Thereafter, on December 13, 1972, the respondent commenced contempt proceedings against the appellant alleging his failure to make the monthly payments of alimony and support for herself and the children for the months of October, November, and December, 1972, in accordance with the decree of April 21, 1972. A Rule to Show Cause was issued but no written return thereto was made» by the appellant. A hearing was held pursuant to the Rule to Show Cause and at such time the appellant appeared with counsel. At the hearing the testimony of the parties was taken. At the conclusion thereof, the appellant moved the trial judge to terminate, suspend or reduce the total payments required by the prior order upon the basis of a change in his financial condition, resulting from his inability to work. Thereafter, by order dated February 3, 1973, the trial judge found the appellant in contempt of his prior order and granted the respondent *209judgment against him for all past due sums of alimony and child support. The appellant prosecutes this appeal from this latter order.

The appellant charges that the trial judge erred or abused his discretion in refusing to terminate, suspend or reduce the award of alimony and support contained in his order of April 21, 1972, because of a change in condition.

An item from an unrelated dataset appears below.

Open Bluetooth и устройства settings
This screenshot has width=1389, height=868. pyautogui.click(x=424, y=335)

It appears that the appellant was a practicing dentist in the city of Florence and had a partnership arrangement with the Sexton-Shealy Dental Clinic, from which, for the years 1968-1971, he had income varying from $180,000 to $203,000 per year. It appears that the appellant’s right arm was fractured as a result of a pistol wound inflicted on June 10, 1972, by one Willis Moore. On September 1, 1972, the appellant’s relationship with the dental clinic was terminated; however, for the year 1972, the appellant had income from the clinic of $200,000, upon which he was required to pay state and federal income taxes in the amount of $100,000. Additionally, the appellant received from the capital account of the dental clinic the sum of $6,000. He also received $4,000 in disability insurance because of his injury. The appellant admits that he owns two mortgages and receives monthly payments thereon of $448.00. It appears that for the year 1972, the appellant had net income after taxes of in excess of $100,000 all of which he claims to have spent.

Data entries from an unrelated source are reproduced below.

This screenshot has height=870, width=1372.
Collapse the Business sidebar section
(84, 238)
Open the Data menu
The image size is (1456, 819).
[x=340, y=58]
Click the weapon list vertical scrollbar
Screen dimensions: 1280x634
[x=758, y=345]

Subsequent to his injury and prior to this proceeding, the appellant admitted that he had visited Miami, the Bahamas, Las Vegas, the State of Arizona, and the Dominican Republic, where he remained one day in order to obtain a divorce from the respondent.

The trial judge, based upon the evidence before him that the appellant had income in excess of $200,000 for the year 1972, held that there was no justifiable reason for him not paying to the respondent the alimony and child support payments provided for in the original order. We agree. In so *210holding, we find no abuse of discretion or error of law on the part of the trial judge. The evidence in this record does not warrant the conclusion that the appellant was unable to pay the alimony and child support payments in question because of impaired financial condition or his physical disability.

When this case was orally argued before us, it was admitted that there is a divorce proceeding pending in the lower court between the parties to this action. At issue in such proceeding is the question of whether the financial ability of the appellant has changed since the rendition of the original judgment herein. At such hearing both parties will have an opportunity to be heard and introduce evidence relevant to the issues, and based thereon the court may make such order and judgment as justice and equity shall require.

We have considered the second question presented by the appellant and find it to be without merit.

The judgment of the lower court is,

Affirmed.

Lewis, Bussey, Brailsford, and Littlejohn, JJ., concur.